Os ataques de 7 de janeiro de 2015

Doze pessoas morreram no atentado executado por jihadistas contra o semanário satírico, cuja irreverência em relação a todas as religiões é uma marca assumida. Os autores do atentado são os irmãos Said e Chérif Kouachi.

Enquanto a polícia vasculhava a capital francesa em busca dos atiradores, Amedy Coulibaly, um francês radicalizado que afirmou estar agindo com os irmãos Kouachi, matou uma policial.

No dia seguinte, ele fez reféns num mercado judaico, matando quatro pessoas antes de a polícia invadir o local e matá-lo. Os irmãos Kouachi foram mortos em um tiroteio no norte de Paris, no mesmo dia.

Luto e reflexão

No domingo seguinte, 11 de janeiro de 2015, o presidente François Hollande liderou, em luto, uma marcha antiterrorismo que reuniu dezenas de líderes mundiais, entre eles a chanceler federal alemã, Angela Merkel, o primeiro-ministro israelense, Benjamin Netanyahu, e o presidente palestino, Mahmoud Abbas.

Mais de quatro milhões de pessoas participaram de passeatas em toda a França, num sinal de união que não era visto desde a liberação do país da tirania nazista, em 1944.

Mas por trás da aparente unidade começou um acirrado debate sobre a liberdade de expressão.
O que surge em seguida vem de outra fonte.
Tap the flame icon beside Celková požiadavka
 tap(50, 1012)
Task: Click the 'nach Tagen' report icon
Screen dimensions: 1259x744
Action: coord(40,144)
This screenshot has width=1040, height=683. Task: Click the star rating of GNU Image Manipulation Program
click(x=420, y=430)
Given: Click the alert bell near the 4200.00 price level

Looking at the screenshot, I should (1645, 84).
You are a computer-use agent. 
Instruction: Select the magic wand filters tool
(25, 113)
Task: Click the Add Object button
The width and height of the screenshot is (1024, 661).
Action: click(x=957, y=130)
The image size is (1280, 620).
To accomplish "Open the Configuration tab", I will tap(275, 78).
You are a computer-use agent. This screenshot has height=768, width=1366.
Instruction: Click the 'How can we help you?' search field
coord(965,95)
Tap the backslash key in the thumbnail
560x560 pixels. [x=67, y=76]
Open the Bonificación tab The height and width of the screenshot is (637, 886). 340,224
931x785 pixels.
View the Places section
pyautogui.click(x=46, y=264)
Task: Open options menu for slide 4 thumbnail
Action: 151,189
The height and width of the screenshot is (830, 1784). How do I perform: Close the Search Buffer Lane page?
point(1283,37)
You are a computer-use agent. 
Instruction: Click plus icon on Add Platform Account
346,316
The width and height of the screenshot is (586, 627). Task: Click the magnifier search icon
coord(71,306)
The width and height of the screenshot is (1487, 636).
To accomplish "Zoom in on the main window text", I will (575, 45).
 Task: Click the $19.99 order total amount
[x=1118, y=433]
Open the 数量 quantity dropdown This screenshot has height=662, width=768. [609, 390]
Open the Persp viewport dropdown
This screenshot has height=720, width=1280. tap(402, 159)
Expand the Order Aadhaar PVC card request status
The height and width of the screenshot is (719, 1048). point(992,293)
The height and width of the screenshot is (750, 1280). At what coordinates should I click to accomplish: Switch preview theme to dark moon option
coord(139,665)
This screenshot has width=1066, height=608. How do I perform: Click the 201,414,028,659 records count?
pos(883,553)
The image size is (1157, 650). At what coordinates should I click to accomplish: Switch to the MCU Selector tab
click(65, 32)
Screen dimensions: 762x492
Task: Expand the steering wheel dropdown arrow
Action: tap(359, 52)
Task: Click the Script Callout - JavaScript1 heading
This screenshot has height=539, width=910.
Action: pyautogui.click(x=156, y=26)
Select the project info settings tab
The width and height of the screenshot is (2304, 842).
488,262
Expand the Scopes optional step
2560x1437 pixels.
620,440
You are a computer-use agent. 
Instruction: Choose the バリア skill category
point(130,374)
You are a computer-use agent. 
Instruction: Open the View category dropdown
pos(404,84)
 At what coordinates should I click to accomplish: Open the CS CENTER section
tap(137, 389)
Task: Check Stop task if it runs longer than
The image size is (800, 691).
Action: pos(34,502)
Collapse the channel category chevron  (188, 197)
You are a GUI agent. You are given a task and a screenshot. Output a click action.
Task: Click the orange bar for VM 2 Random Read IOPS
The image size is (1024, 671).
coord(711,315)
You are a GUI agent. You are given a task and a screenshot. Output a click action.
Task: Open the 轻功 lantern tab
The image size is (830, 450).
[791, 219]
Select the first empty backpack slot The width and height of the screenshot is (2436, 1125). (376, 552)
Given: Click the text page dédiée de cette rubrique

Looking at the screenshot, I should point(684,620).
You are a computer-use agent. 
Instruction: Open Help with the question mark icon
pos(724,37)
Muitos muçulmanos deixaram claro que, ao mesmo tempo em que condenavam a violência, sentiram-se ofendidos pelo que consideraram uma representação preconceituosa de sua fé pelo Charlie Hebdo.

Em defesa da publicação, apoiadores disseram que o semanário segue uma tradição francesa de sátira que não poupa ninguém, incluindo o papa, magnatas, políticos, celebridades ou esportistas.

A sociedade francesa também passou a se perguntar como os atiradores, que cresceram e foram educados na França, tornaram-se radicais. O primeiro-ministro Manuel Valls falou de um "apartheid étnico social" em que se perdem os filhos de imigrantes nas áreas mais pobres das cidades francesas.

Uma semana depois do atentado, jornal satírico afirmou que "está tudo perdoado"Foto: picture-alliance/dpa/P. Seeger

"Está tudo perdoado"

Uma semana após o atentado, o Charlie Hebdo publicou uma "edição dos sobreviventes" que vendeu 7,5 milhões de exemplares na França e em todo o mundo com a manchete "Está tudo perdoado".

Atualmente, o jornal vende cerca de 100 mil exemplares em bancas – 10 mil deles fora da França – aos quais se juntam 183 mil assinaturas. Antes do atentado, a publicação atravessava grandes dificuldades financeiras e vendia apenas 30 mil exemplares por semana.

Dez meses após os atentados contra a redação do Charlie Hebdo e um mercado judaico, Paris foi alvo de novos atentados jihadistas no dia 13 de novembro. Ao todo, 130 pessoas foram mortas, a maioria delas na casa de espetáculos Bataclan.